■ YOUR OBJECTIVE
Render everything from the line containing "Locate an element" down to the end of the data as a JSON list of strings, one string per line, leaving out blank lines and the pictures.

— Start of DATA FOR THE TASK —

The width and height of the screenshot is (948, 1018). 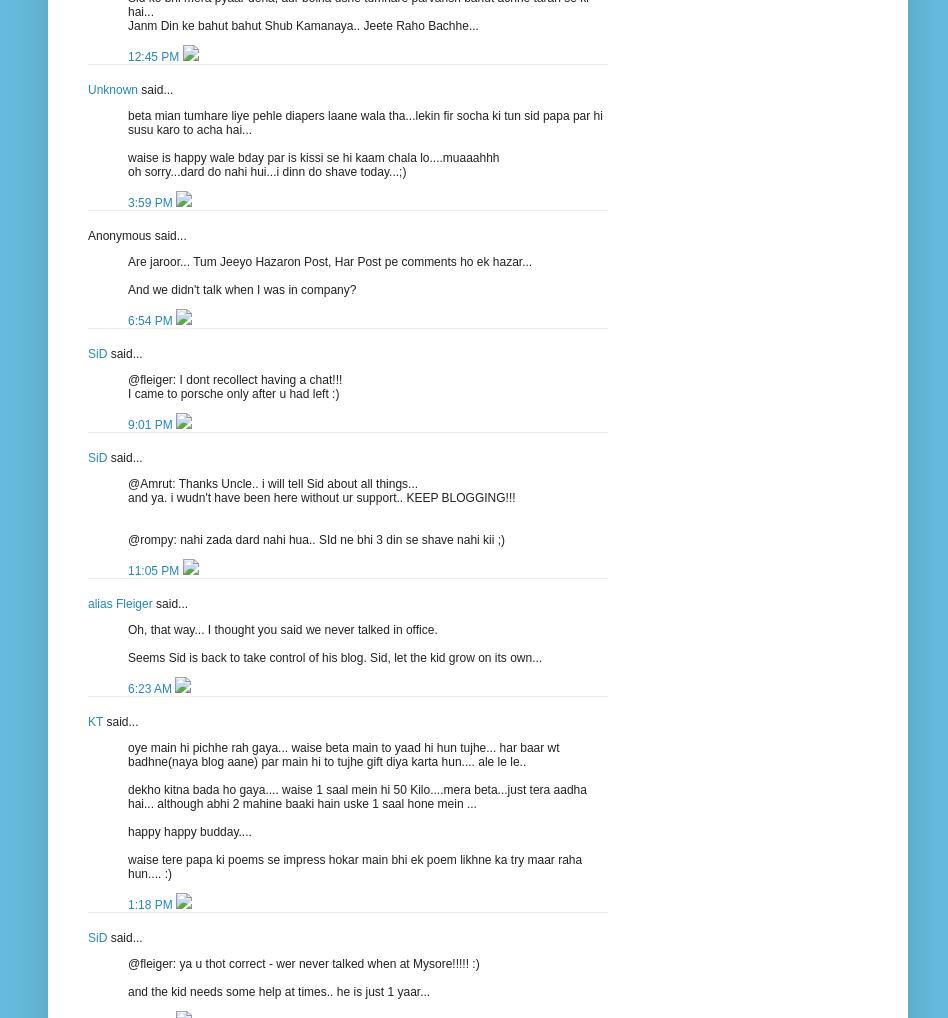 What do you see at coordinates (321, 496) in the screenshot?
I see `'and ya. i wudn't have been here without ur support.. KEEP BLOGGING!!!'` at bounding box center [321, 496].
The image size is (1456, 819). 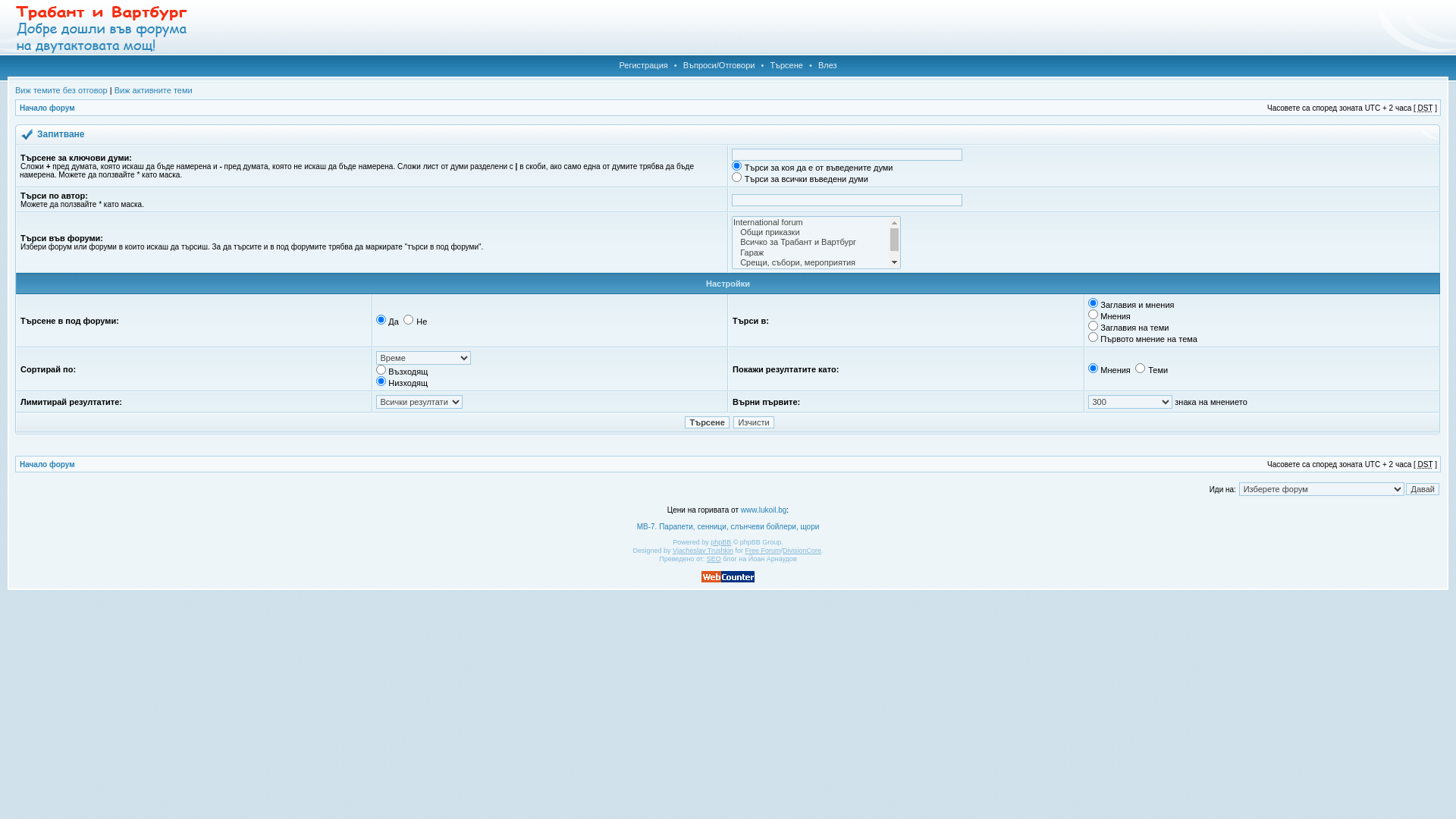 I want to click on 'DivisionCore', so click(x=783, y=550).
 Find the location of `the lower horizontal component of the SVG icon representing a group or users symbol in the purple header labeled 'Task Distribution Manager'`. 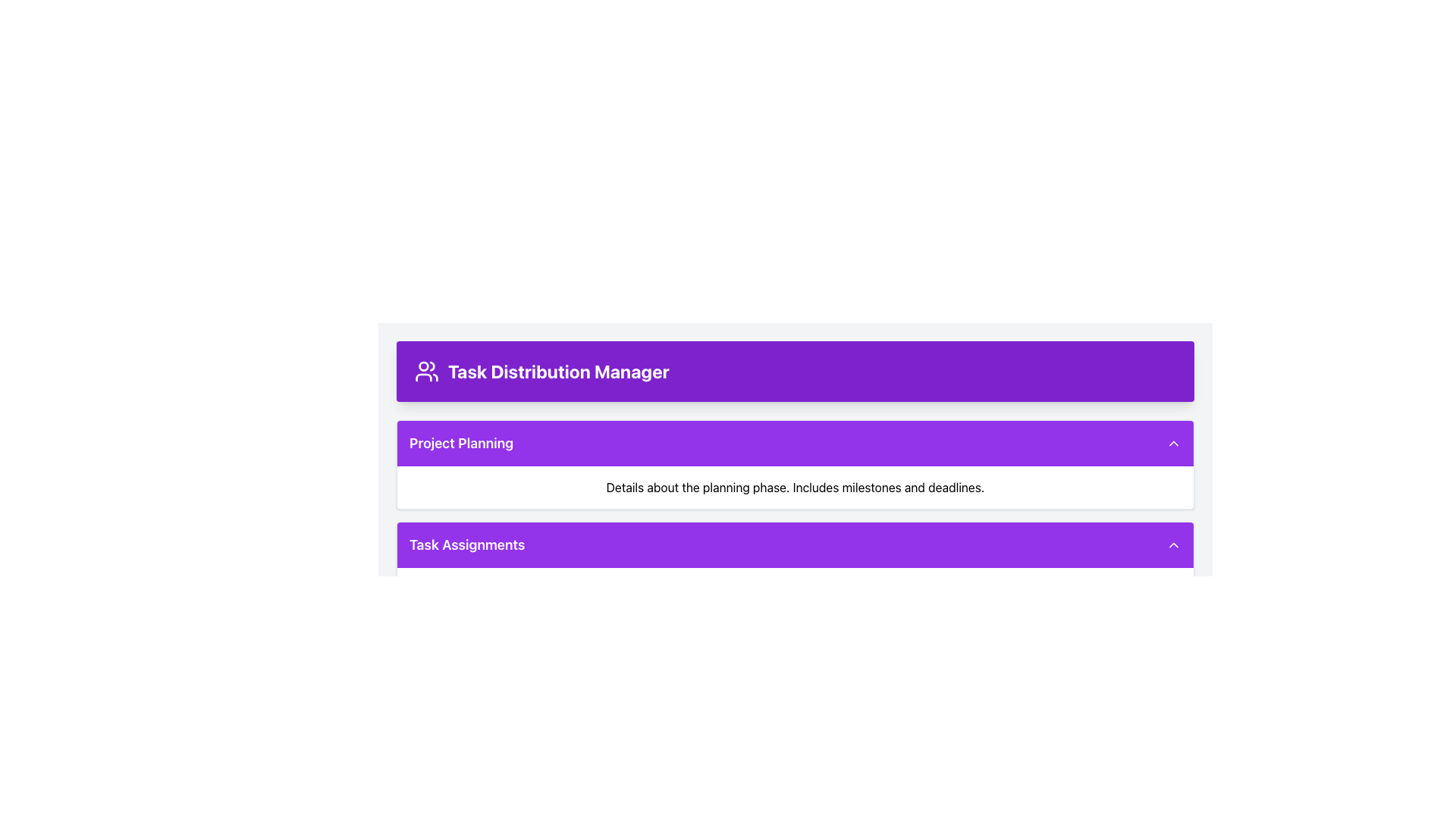

the lower horizontal component of the SVG icon representing a group or users symbol in the purple header labeled 'Task Distribution Manager' is located at coordinates (423, 376).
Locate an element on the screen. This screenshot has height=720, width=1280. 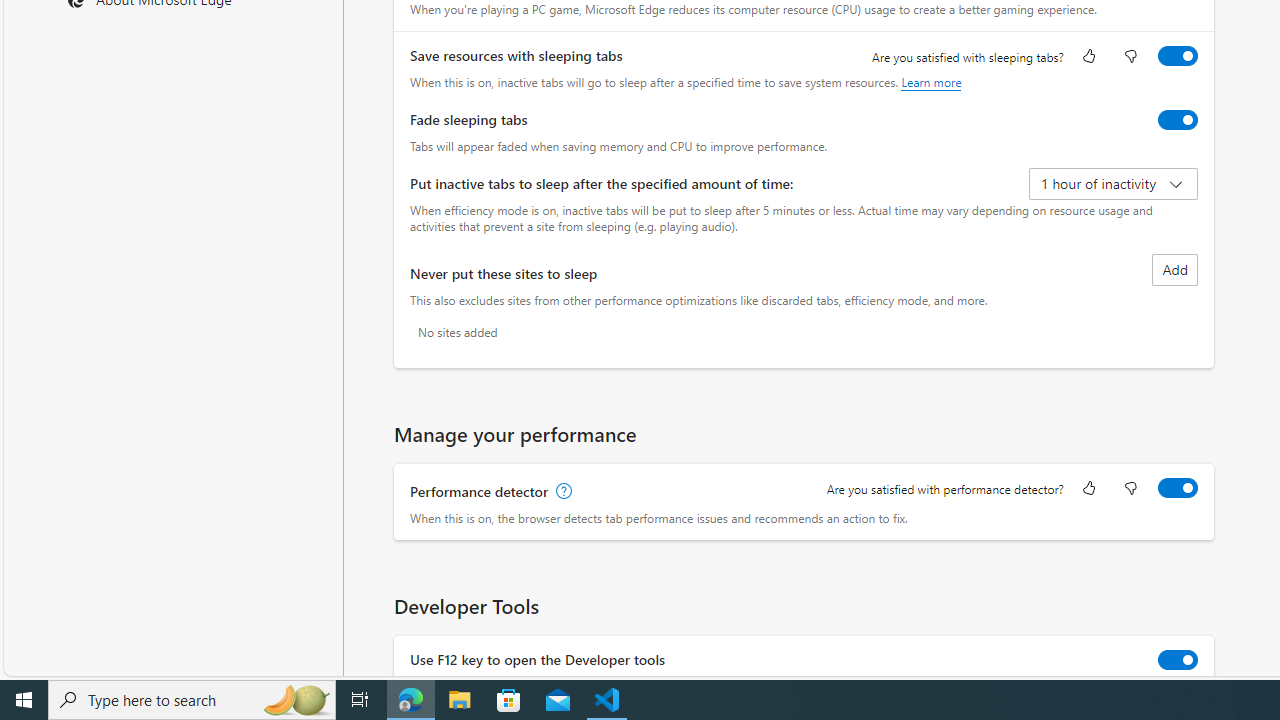
'Use F12 key to open the Developer tools' is located at coordinates (1178, 660).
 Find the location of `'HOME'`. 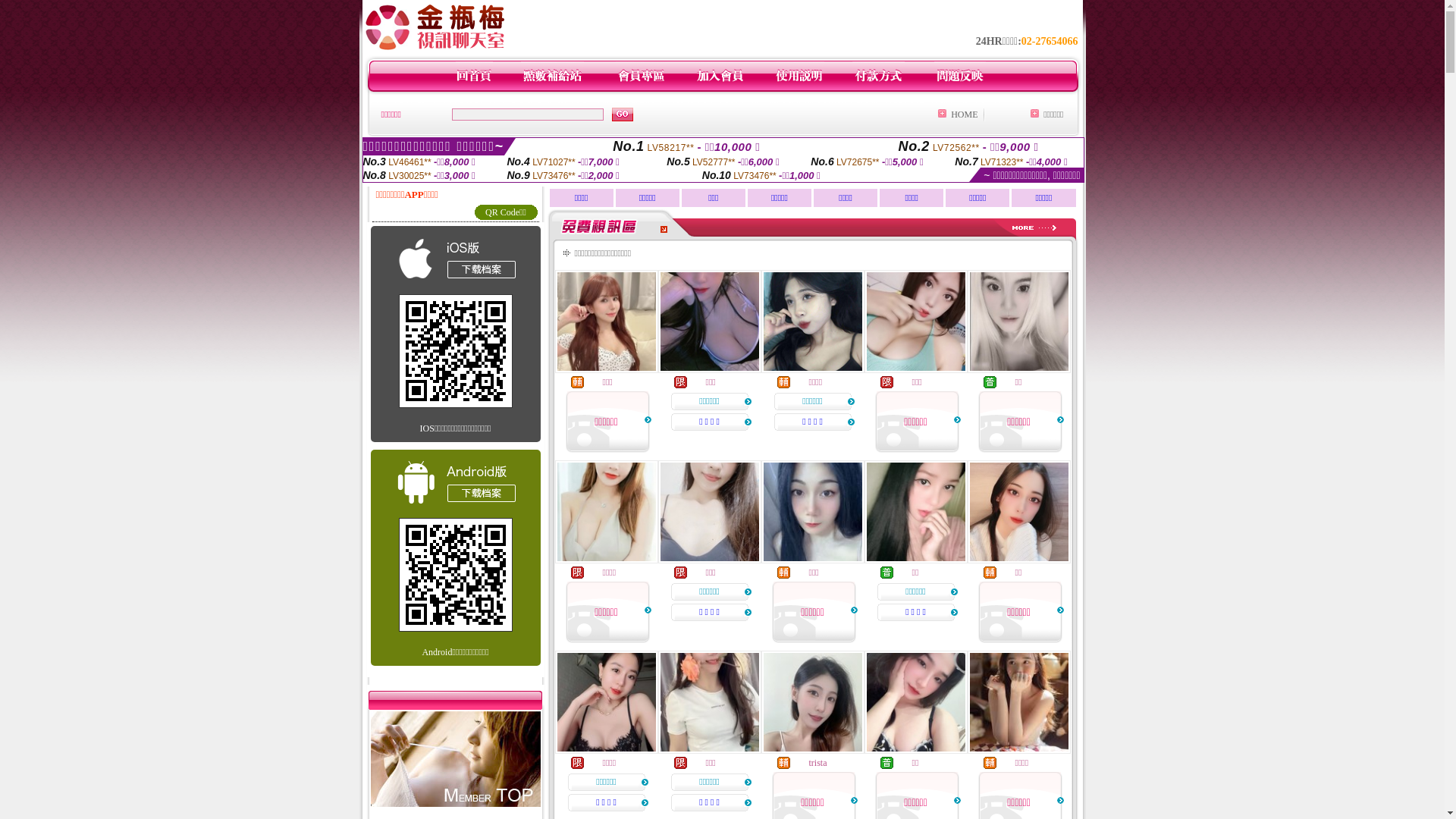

— End of DATA FOR THE TASK —

■ EXERCISE SOLUTION
[
  "Locate an element on the screen. This screenshot has height=720, width=1280. ",
  "'Use F12 key to open the Developer tools' is located at coordinates (1178, 660).",
  " Find the location of `'HOME'`. "
]